Folha: Como será fazer campanha por um partido que tem no nome o
comunismo, demonizado por Bolsonaro e a direita?
Orlando: Olha, pelo Bolsonaro, 80% do Brasil é formado por
comunista. A minha perspectiva sempre foi a de construir uma sociedade justa,
com igualdade de oportunidades e comunhão. Um governo comunista é como o do
Maranhão, que o Flávio Dino faz. Quero governar São Paulo inspirado em Flávio
Dino.
Folha: O sr. também cita a China, outro “bicho-papão”.
Orlando: A China, que é um país onde estive três vezes, é uma
experiência comunista, com muito desenvolvimento, e que pode ser um local de
muitas parcerias para a nossa gestão.
Folha: Existe chance de retirada da sua candidatura?
Orlando: Nenhuma.
Folha: A inédita ausência do PT em uma campanha do PCdoB na capital
enfraquece ou fortalece seu nome?
Orlando: Apresentar um projeto para a cidade é o nosso desafio.

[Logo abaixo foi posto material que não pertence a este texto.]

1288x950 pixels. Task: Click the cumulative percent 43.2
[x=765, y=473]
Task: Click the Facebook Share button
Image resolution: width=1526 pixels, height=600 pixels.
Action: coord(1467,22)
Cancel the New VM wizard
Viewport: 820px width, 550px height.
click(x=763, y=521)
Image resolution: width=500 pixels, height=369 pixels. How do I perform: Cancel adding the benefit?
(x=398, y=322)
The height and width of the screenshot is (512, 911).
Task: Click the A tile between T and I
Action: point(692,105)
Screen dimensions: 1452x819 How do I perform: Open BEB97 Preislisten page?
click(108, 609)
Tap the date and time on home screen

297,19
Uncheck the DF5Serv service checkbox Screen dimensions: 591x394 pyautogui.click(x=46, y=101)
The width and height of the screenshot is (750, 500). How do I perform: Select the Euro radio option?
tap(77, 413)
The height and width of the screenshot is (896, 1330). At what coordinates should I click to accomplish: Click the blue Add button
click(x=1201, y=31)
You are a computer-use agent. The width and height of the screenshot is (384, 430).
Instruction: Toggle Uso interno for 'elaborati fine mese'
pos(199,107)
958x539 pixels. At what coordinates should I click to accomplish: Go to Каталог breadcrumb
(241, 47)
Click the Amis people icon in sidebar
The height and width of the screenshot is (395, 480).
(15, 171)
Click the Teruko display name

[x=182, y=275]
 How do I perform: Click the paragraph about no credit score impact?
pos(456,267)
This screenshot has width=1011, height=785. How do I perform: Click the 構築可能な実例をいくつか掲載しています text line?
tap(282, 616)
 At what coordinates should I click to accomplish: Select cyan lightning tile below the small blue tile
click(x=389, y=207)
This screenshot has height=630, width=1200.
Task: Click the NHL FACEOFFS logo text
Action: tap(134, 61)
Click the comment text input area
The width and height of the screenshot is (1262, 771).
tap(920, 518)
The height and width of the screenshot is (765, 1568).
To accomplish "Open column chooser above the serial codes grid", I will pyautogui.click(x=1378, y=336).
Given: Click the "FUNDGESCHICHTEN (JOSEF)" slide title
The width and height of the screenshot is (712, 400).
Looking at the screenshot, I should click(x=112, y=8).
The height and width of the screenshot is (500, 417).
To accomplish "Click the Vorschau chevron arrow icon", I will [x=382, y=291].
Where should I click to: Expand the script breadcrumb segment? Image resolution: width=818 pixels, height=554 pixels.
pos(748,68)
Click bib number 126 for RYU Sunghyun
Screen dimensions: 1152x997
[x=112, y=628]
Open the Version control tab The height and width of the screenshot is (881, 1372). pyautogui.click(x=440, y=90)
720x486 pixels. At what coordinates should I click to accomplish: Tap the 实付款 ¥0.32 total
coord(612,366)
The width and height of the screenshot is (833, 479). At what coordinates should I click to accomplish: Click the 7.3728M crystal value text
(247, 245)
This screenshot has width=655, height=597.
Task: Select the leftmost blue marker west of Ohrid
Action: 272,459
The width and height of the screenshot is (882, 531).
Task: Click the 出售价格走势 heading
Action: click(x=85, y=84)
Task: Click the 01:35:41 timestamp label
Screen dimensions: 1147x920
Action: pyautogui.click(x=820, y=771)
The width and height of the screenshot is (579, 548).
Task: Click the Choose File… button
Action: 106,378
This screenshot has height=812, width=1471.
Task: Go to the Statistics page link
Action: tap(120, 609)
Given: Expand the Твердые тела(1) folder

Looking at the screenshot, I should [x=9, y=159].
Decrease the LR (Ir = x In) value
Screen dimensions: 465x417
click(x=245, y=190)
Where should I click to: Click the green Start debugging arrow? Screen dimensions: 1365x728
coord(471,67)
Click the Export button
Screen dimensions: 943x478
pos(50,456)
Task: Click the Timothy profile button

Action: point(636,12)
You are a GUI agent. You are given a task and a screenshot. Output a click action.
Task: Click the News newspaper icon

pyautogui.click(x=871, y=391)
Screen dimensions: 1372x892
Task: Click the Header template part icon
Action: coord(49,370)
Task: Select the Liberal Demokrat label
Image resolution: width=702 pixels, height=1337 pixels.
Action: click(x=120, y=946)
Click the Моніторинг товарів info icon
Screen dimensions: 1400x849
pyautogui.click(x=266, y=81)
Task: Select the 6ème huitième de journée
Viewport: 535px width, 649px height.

Tenho muitos amigos no Partido dos Trabalhadores, o Lula foi um extraordinário
presidente, mas nós temos que olhar para a frente.
Folha: O que motivou a cisão?
Orlando: Nós, do PCdoB, entendemos que é necessário estruturar um
projeto político para a cidade de São Paulo que não será feito à sombra do PT e
que precisa de um líder. Foi-se o tempo em que São Paulo melhor seria governada
por um gerente. Aliás, tem gente que se agarrou a esse conceito de ser gerente
e teve um péssimo resultado, inclusive eleitoral [referindo-se a João Doria, do
PSDB].
Folha: O PCdoB terá baixo tempo de TV e poucos recursos do fundo
eleitoral. Como driblar isso?
Orlando: Vamos fazer o que estiver ao nosso alcance. Vou apostar
muito nos debates na TV, na militância e na força das ideias para atrair o voto
progressista e ocupar um espaço. Quem sabe nós não chegamos ao segundo turno?